Antithrombotic Therapy in Children: Kawasaki s Disease
The effectiveness of heparin was assessed in one level I study and five level II studies. Three outcomes were assessed: patency, local thrombus, and ICH. Patency, which is likely linked to the presence of local thrombus, is prolonged by the use of low-dose heparin (one level I and four level II studies).Local thrombus, detected by ultrasound, was not decreased in two level II studies. The power, however, was low. ICH as an outcome was not increased in two level II studies. The sample size in one study, however, was small (15 per arm). In the other study, the odds ratio for ICH and heparin use was 1.49 (95% Cl, 0.62 to 3.59). In two level III studies, heparin was implicated as a risk factor for ICH in low-birth-weight infants. One study was retrospective, the 95% Cl around the odds ratio of 3.9 was large (1.4 to 11.0), and the magnitude of the risk was uncertain. The second study reported a positive correlation between heparin dose and frequency of ICH, although severity of illness was also positively correlated with heparin dose, and the effect could not be differentiated. Large, well-designed studies are required to determine whether low-dose heparin infusion affects the incidence of ICH. asthma medications inhalers
Kawasaki s Disease: In patients with Kawasaki’s disease, aspirin is initially given in high doses (80 to 100 mg/kg/d during the acute phase for up to 14 days) as an antiinflammatory agent, then in lower doses as an antiplatelet agent (3 to 5 mg/kg/d for 7 weeks or longer) to prevent coronary aneurysm thrombosis and subsequent infarction (the major cause of death in Kawasaki’s disease).

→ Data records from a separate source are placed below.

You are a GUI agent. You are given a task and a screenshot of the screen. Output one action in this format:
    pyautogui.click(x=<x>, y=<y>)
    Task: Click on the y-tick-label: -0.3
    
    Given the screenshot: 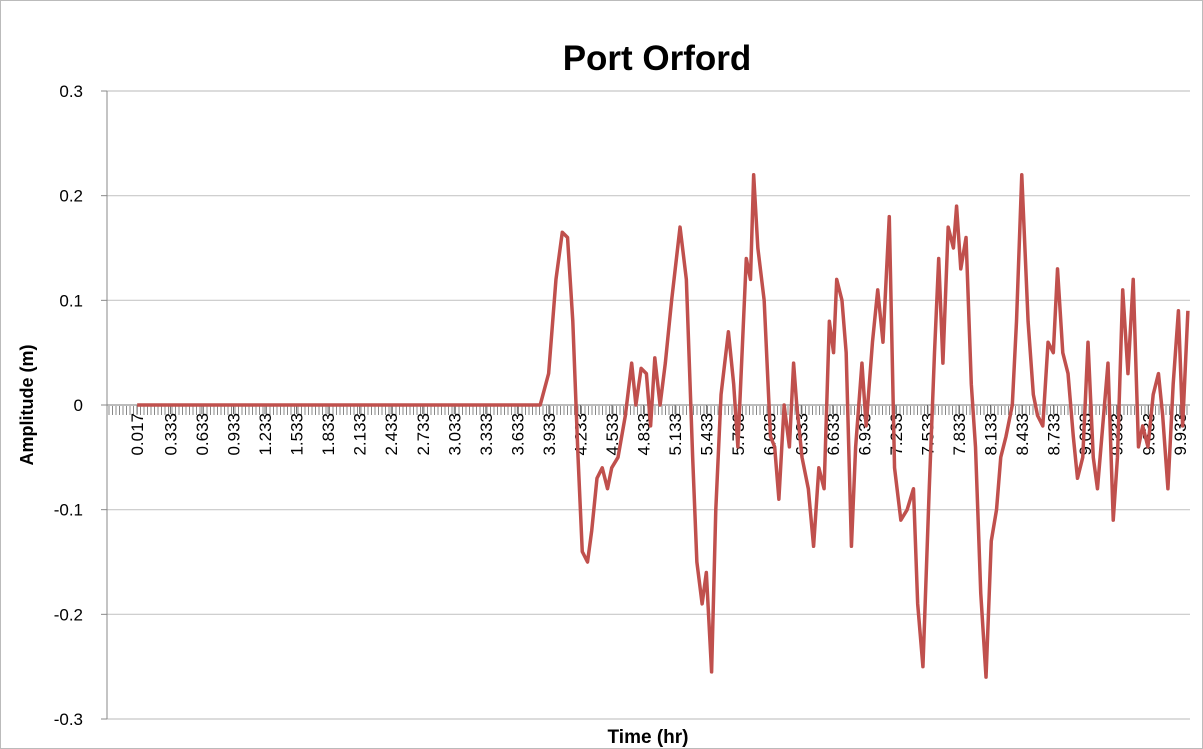 What is the action you would take?
    pyautogui.click(x=68, y=720)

Although no level I or level II studies have been performed, two level III studies suggest that aspirin can reduce the coronary involvement in Kawasaki’s disease. A recent metaanalysis concluded that children treated with IV 7-globulin and aspirin had a significantly lower incidence of coronary artery aneurysms than those treated with aspirin alone. Much of the treatment difference in this analysis was due to one level I study that demonstrated that the combination of IV 7-globulin and aspirin is more efficacious in this regard than is aspirin alone. The meta-analysis made a number of conclusions about optimal dosing of aspirin and gammaglobulin. Significant methodological flaws in the analysis, however, suggest that the conclusions should be viewed with some caution. Further studies are required.